FROM ELIMINATE TO MITIGATE: Border plan is ‘logical and low risk’

News that Canada will begin welcoming fully vaccinated US travellers on Aug. 9, and international visitors on Sept. 7, comes as COVID-19 cases are surging south of the border and in many countries around the world, but infectious disease experts maintain the risk posed by visitors – if they’re vaccinated – is low.

Dr. Sumon Chakrabarti, an infectious disease specialist in Mississauga, Ont., says opening the border to vaccinated travellers is the next logical step in re-opening plans, and marks a shift from efforts to eliminate risk to those that mitigate it.

“The risk won’t be zero… (but) we have to start making these adjustments to move back to normal,” he says. “We can’t stay in suspended animation with our nearest neighbour.”

COVID-19 cases in the US have tripled to more than 35,000 a day compared to a month ago, but still considerably less than the 250,000 cases in January before its vaccine rollout sped up. But while over 55% of Americans are at least partially vaccinated and 48% fully vaccinated, the vaccination rate has slowed to a trickle.

However, in Canada the one-dose vaccine rate is 70% of the total population and over 50% are fully jabbed (the numbers are approximately 80/60% when excluding children under 12 who are not eligible to be vaccinated), with the double-dose rate increasing about a percent per day.

Chakrabarti says a fully vaccinated person can still catch COVID-19, though it happens rarely, and illness is less severe when it does occur.

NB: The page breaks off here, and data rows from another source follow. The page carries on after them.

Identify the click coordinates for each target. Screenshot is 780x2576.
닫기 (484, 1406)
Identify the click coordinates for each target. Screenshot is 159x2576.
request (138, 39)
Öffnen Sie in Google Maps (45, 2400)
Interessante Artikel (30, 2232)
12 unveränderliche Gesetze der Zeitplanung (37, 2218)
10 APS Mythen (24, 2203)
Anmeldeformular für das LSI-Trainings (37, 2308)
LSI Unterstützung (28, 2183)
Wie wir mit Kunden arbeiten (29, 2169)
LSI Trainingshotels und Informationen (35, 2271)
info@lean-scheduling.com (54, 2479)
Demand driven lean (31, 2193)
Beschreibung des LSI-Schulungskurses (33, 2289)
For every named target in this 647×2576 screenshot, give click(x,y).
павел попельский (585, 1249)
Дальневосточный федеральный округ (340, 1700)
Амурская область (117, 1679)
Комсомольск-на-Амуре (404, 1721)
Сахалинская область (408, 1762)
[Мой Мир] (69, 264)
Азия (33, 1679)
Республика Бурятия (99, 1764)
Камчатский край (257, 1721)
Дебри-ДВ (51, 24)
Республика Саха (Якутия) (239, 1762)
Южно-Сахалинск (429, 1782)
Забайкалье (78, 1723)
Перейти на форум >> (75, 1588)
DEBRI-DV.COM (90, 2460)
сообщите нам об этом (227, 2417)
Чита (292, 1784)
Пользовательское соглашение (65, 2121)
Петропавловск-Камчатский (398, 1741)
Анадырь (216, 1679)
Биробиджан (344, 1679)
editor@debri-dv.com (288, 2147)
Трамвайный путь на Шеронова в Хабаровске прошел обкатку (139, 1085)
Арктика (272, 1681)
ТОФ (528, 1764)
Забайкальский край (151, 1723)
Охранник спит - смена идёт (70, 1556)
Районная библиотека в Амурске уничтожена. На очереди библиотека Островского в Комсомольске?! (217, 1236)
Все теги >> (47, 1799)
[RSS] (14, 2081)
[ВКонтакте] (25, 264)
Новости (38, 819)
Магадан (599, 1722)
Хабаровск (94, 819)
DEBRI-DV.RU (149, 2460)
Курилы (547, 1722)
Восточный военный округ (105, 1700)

While vaccinated individuals can still spread the virus, that risk is also “significantly reduced,” he adds.

A recent study from the United Kingdom compared spread among household contacts after vaccinated and unvaccinated family members got COVID-19. The study found at least one dose cut transmission to unvaccinated members by 40 to 50%.

Another pre-print study from Israel, which has yet to be peer-reviewed, suggests vaccines are 88.5% effective against transmission.

“So, it’s clearly not 100%, but (vaccination) really does eliminate the transmission chain,” Chakrabarti said.

Nazeem Muhajarine, an epidemiology professor at the University of Saskatchewan, notes, however, that while spread from a fully vaccinated traveller would be rare, unvaccinated, or partially vaccinated Canadians are vulnerable, especially if visitors unknowingly bring in new variants of the virus.

Muhajarine, who’s also one of the leads for CoVaRR-Net, Canada’s research network on variants of concern, says a traveller’s country of origin should still be considered regardless of their vaccination status. Visitors from Peru, for example, where the new Lambda variant is entrenched, could pose more risk.

“The fact that they are fully vaccinated, that’s an important piece of information,” Muhajarine says. “But we also need to pay attention to the epidemiological scenario of where they’re coming from.”

When visitors begin arriving, they will be required to show proof of vaccination and a negative PCR test taken before entry – the same protocols required of returning Canadians that were introduced on July 5.

Dr. Ilan Schwartz, an infectious disease researcher with the University of Alberta, expects the latter negative-test provision to remain in play as a way to drive risk from “extremely low to even lower.”

And he adds, “We’re already starting from a place where, in the absence of symptoms or the absence of exposure to a known case, the likelihood of travellers importing the virus into Canada is low.”

Schwartz says Canada will also have to determine which vaccines it will accept in its definition of a “fully vaccinated” visitor.

Parts of the world, including Russia and China, use vaccines that aren’t authorized by the World Health Organization and have “little or dubious public data,” he says, but adds, being “overly elitist” in qualifying vaccines could pose ethical issues.

Muhajarine says as more countries begin excluding unvaccinated travellers from entering their borders, that could incentivize more people to get their jabs, elevating vaccine uptake in Canada and elsewhere.

But while Chakrabarti says limiting travel to fully vaccinated people makes sense, any missing details in the rules could spur confusion, especially among families hoping to travel with unvaccinated children.

“What happens if you have five members of a family who are vaccinated and one who isn’t?” Chakrabarti says. “There’s a lot of unknowns here and a lot of unintended consequences that this could lead to.”

Leger survey

As for the general public, a new poll by Leger suggests a majority of Canadians believe proof of vaccination should be required of all essential and non-essential travellers.

The July 16-18 survey of 1,529 adult Canadians found that 66% of respondents say people should be fully vaccinated to be allowed to cross the border, while 16% say providing a recent negative test is enough and 14% say border crossing should be limited only to essential travel.

And 58% of respondents feel travellers should be required to show a document that proves they are immunized against the novel coronavirus, while some 30% believe a so-called vaccine passport is not necessary.

The poll also suggests that a minority of 48% of Canadians support the total reopening of the Canada-US border at the end of August, including to tourists, while 52% say they oppose the reopening.